Labour MP Stella Creasy has insisted ‘politics and parenting can mix’ after being told she could no longer bring her three-month-old son to the Commons,
The mum-of-two, who represents Walthamstow, shared an email which was sent after she brought her baby Pip to a debate yesterday.
The private secretary, who Eleanor Laing, wrote to Ms Creasy: ‘We have been made aware that you were accompanied by your baby in Westminster Hall.'
‘I just wanted to make you aware that the recently published rules of behaviour and courtesies in the House of Commons states that, “You should not take your seat in the Chamber when accompanied by a child” (para 42).’
They added that the rules – updated in September – extend to debates held in Westminster Hall.
Speaker @LindsayHoyle_MP has now asked the Commons Procedure Committee to examine the rules around babies being brought into the House in response to the issue.
Ms Creasy previously brought her son to the chamber two months ago, when she claimed that she had to abandon her ‘baby proxy leave vote or else be reprimanded’ for speaking.
The politician also told Commons leader Jacob Rees-Mogg that the Independent Parliamentary Standards Authority refused to fund maternity cover for her because ‘people needed to be able to speak in the chamber’.
Ms Creasy opened debate yesterday, where it was observed her son Pip had been ‘as good as gold’ during the proceedings.
She addressed the private secretary’s email later that day, in posts online with the hashtag ‘#21stCenturyCalling’.
The MP wrote: ‘Apparently Parliament has written a rule which means I can’t take my well-behaved, three-month-old, sleeping baby when I speak in [the] chamber.
‘Mothers in the mother of all parliaments are not to be seen or heard, it seems…’
Ms Creasy went on to direct her followers to join the This Mum Votes project, which supports mothers of young children to stand for public office.
She added: ‘Other countries show it doesn’t have to be this way.’

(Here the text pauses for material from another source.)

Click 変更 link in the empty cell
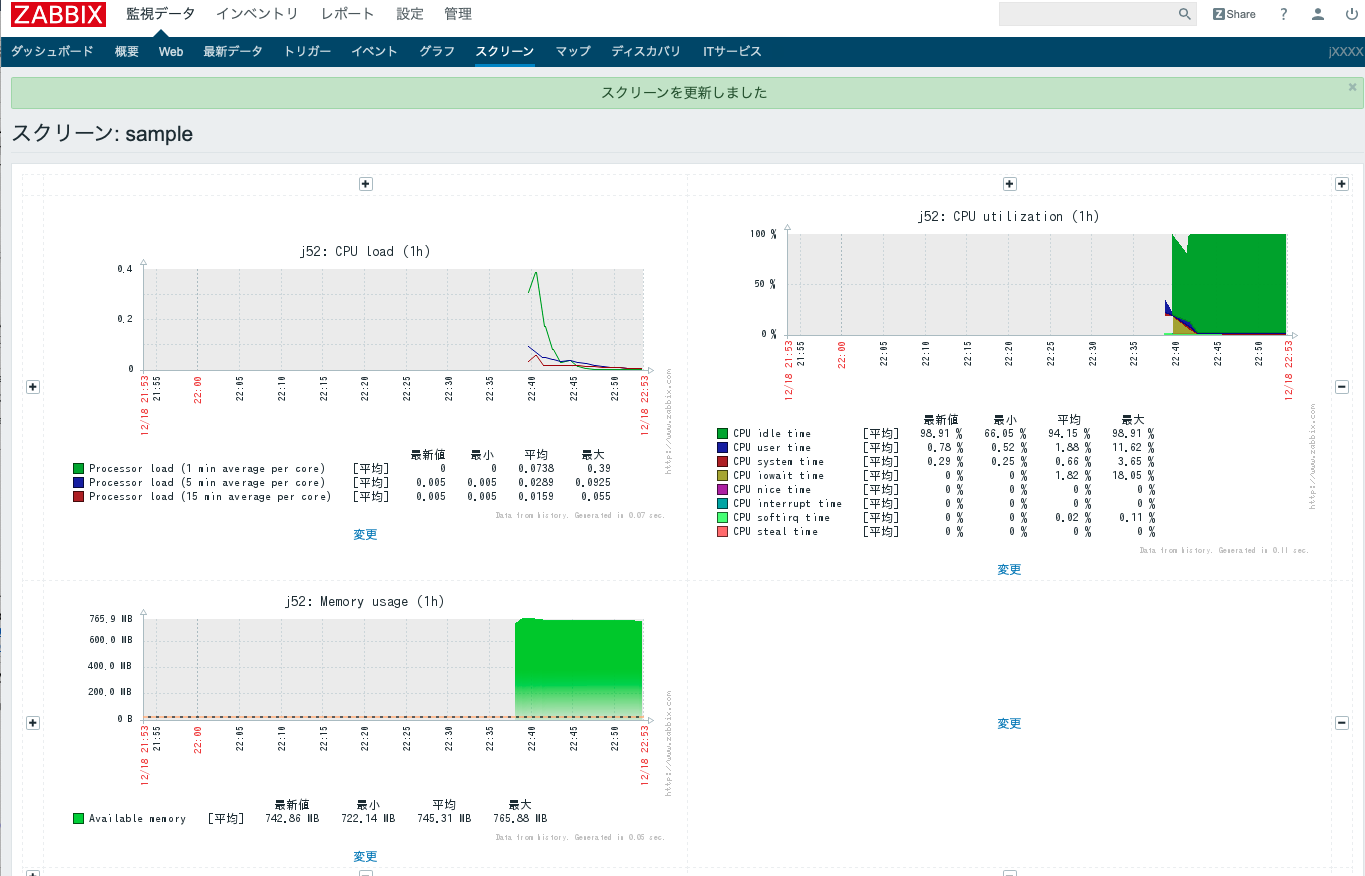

NZ prime minister Jacinda Ardern brought her baby daughter to the UN in 2018, where she made her first speech to the general assembly.
One year later, the speaker of the country’s parliament Trevor Mallard went viral after he was filmed cradling an MP’s baby boy during a debate.
Other MPs have since supported Ms Creasy, with @CarolineLucas describing the rule as ‘absurd’ and one which ‘absolutely needs to be challenged’.
She added babies are ‘far less disruptive than many braying backbenchers’.
Politicians have been bringing their young infants to parliament for more than a decade.
Alex Davies-Jones, Labour MP for Pontypridd, branded it a ‘complete contradiction’. She had previously been told by Commons Speaker Lindsay Hoyle that she could breastfeed in the chamber.